-- START --
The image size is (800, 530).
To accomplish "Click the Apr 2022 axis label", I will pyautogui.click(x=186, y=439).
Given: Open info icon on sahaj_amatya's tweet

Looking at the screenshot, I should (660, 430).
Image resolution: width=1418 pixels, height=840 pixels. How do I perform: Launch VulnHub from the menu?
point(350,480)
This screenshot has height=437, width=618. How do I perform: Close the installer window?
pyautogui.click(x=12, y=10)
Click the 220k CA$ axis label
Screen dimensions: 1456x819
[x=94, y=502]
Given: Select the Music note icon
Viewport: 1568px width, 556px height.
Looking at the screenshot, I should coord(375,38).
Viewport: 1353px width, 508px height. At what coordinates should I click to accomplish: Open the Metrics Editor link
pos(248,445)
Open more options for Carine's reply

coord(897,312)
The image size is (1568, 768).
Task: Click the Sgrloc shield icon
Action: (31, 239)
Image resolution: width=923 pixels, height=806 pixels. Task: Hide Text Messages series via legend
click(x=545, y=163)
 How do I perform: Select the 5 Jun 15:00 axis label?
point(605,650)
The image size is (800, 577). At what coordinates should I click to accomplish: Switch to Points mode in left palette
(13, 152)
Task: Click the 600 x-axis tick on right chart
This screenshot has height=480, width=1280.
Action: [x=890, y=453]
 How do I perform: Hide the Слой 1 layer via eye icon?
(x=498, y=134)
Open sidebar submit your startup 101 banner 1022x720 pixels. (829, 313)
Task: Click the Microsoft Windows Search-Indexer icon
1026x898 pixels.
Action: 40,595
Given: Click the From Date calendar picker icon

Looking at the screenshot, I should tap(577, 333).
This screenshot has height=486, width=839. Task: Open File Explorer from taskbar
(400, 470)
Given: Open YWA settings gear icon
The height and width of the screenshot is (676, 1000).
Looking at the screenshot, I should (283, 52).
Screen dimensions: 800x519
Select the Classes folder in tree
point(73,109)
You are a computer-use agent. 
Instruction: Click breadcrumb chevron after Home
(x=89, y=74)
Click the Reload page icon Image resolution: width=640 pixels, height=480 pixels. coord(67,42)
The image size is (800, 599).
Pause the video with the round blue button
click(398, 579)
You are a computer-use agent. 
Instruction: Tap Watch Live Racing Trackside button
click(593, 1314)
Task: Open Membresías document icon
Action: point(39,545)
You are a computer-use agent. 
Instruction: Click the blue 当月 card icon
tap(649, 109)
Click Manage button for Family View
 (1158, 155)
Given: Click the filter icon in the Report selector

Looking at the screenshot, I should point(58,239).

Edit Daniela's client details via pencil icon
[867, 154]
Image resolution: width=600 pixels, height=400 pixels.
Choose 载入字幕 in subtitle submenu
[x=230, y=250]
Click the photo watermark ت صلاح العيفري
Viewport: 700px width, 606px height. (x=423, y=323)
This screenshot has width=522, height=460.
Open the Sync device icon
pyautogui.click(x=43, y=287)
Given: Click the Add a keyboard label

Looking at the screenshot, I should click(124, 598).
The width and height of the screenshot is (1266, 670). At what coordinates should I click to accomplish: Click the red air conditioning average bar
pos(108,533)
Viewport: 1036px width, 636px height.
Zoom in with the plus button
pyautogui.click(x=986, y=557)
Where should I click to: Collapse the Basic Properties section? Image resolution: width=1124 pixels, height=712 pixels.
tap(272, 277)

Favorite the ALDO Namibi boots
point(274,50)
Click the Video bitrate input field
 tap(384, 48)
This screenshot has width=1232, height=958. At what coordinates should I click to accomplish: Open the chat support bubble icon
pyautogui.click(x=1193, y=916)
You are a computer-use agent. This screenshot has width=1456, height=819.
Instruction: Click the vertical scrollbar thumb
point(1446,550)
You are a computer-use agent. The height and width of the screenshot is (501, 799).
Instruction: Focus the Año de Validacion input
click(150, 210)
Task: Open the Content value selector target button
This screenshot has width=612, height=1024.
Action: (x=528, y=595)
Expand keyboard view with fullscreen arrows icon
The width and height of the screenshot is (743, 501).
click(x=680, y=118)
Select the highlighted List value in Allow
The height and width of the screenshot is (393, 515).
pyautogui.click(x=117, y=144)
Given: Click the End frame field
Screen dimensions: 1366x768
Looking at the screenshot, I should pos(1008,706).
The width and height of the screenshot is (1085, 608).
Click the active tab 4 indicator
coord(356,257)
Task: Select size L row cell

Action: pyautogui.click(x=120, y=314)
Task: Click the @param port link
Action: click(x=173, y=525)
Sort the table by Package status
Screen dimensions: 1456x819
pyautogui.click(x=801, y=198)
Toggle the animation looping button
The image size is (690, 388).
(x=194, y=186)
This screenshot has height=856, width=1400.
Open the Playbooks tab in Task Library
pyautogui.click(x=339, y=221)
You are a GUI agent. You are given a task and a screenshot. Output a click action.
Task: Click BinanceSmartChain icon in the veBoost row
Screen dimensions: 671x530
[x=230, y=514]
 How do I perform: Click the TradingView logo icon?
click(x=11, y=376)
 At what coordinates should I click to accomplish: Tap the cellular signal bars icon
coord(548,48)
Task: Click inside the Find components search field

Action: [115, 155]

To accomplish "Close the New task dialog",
-- END --
Please reproduce the lines from the line with "You are a computer-use agent. This" to the line with "coord(356,257)", both included.

You are a computer-use agent. This screenshot has width=1456, height=819.
Instruction: Click the vertical scrollbar thumb
point(1446,550)
You are a computer-use agent. The height and width of the screenshot is (501, 799).
Instruction: Focus the Año de Validacion input
click(150, 210)
Task: Open the Content value selector target button
This screenshot has width=612, height=1024.
Action: (x=528, y=595)
Expand keyboard view with fullscreen arrows icon
The width and height of the screenshot is (743, 501).
click(x=680, y=118)
Select the highlighted List value in Allow
The height and width of the screenshot is (393, 515).
pyautogui.click(x=117, y=144)
Given: Click the End frame field
Screen dimensions: 1366x768
Looking at the screenshot, I should pos(1008,706).
The width and height of the screenshot is (1085, 608).
Click the active tab 4 indicator
coord(356,257)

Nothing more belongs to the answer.